On the other side of the screen, it all looks so easy

Momenti consumistici

C’è chi dice che questa nostra società sia ormai irreversibilmente consumistica, e che questo si rifletta nel nostro quotidiano quando compriamo qualcosa per stare meglio. Alle volte è vero, e alle volte è addirittura una forma psicopatologica, ma ci sono cose che devono essere comprate, per il semplice fatto che la vita diventa più ricca (la vita, non il conto corrente, ahimé) per il fatto di possederle.

Tutte queste seghe mentali sono state scatenate dall’acquisto da parte mia, in fumetteria, di due delle serie che hanno cambiato il panorama fumettistico mondiale: la prima è Watchmen di Alan Moore, mentre la seconda è The Authority, di Warren Ellis. Se non siete appassionati di comics, dovete prendere la prima e cambierete idea. Se siete appassionati, non ho bisogno nemmeno di dirvelo, dato che l’avrete già.

Watchmen, scritto nel 1985, è uno dei due capolavori di Alan Moore (l’altro è V for Vendetta, che consiglio spassionatamente). Alan Moore è anche l’autore di From Hell e di The League of the Extraordinary Gentlemen, da cui sono state tratte due (alquanto infedeli) trasposizioni cinematografiche. Alan Moore è anche la persona che, con il suo lavoro visionario, ha contribuito a rivoluzionare l’intero sistema supereroistico: si può parlare del concetto di supereroe prima di Watchmen e dopo Watchmen. Spiegarvi cosa sia Watchmen è quasi impossibile: va letto, come va letto il Romeo And Juliet di Shakespeare, o La Divina Commedia di Dante, come The Lord of the Rings di Tolkien, come l’Ulysess di Joyce; non ho usato similitudini letterarie a caso: il fumetto in questione è un’opera letteraria altissima (i francesi lo sanno, infatti hanno le sezioni per i fumetti nelle loro biblioteche, e i corsi di laurea in letteratura tengono in altissimo conto del mondo delle “nuvole parlanti”, mica come qui in Italia dove i fumetti sono considerati roba da bambini o spazzatura, mentre vaccate come quella di Melissa P. sono salutati come capolavori).
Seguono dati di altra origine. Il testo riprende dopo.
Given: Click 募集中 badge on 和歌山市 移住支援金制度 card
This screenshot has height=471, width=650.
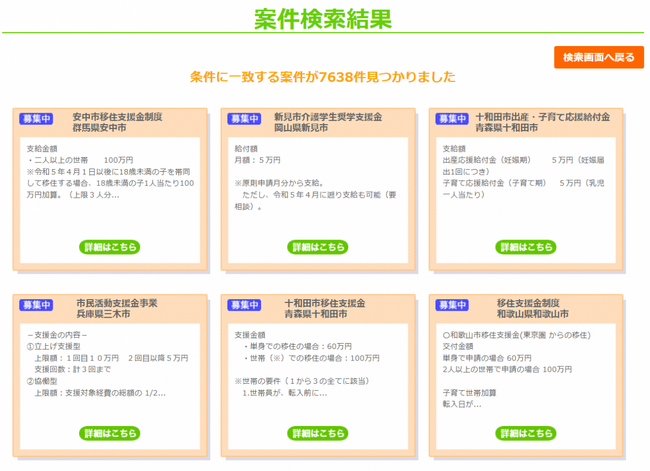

The Authority, iniziato nel 1999, è una serie supereroistica che viene pubblicata a tutt’oggi in Italia sulla testata Wildstorm (della DC); è figlia di questo nuovo approccio allo storytelling supereroistico iniziato da Moore, e narra di un gruppo di superumani che combattono contro le ingiustizie; solo non lo fanno sotto la bandiera della retorica, o al soldo di una nazione (sono in stretto contatto con le Nazioni Unite), e se devono cambiare il (o un) mondo per riparare ad un torto, non esitano a farlo, anche andando contro lo status quo (che su altre testate tentano sempre di mantenere). Di The Authority ho acquistato il volume che contiene le prime due “saghe”, scritte da Ellis; subito dopo, a questo autore (di cui potete leggere anche lo stupendo Planetary) è subentrato Mark Millar (autore di Ultimate X-Men e degli Ultimates della Marvel).

Oltre a Ellis e Millar, come continuatori del lavoro di Moore, segnalo anche Grant Morrison (attualmente su New X-Men, pubblicato in Italia all’interno di Gli Incredibili X-Men), il cui talento per lo story-telling è superato solo dalla sua genialità nel creare trame intelligenti ed estremamente ben fatte. Occhio anche a Brian Bendis (attualmente, autore che sta facendo faville su Ultimate Spider-man e a breve comincerà un suo run su Ultimate X-Men al posto di Millar) e J. M. Stracynszky (si, quello di “Babylon 5“), su Spider-man; nonostante lo stile di quest’ultimo sia meno “mooriano” rispetto agli autori precedenti, il suo lavoro sulla testata dell’Amichevole Uomo Ragno di Quartiere è magistrale (come lo sono le tavole di John Romita Jr.).

Non so se si è capito, ma il consiglio è di cominciare a saccheggiare l’edicola, e poi passare in fumetteria. Magari la vostra vita sarà un po’ più consumistica, e il vostro conto in banca un po’ più povero, ma ne vale dannatamente la pena in questi casi.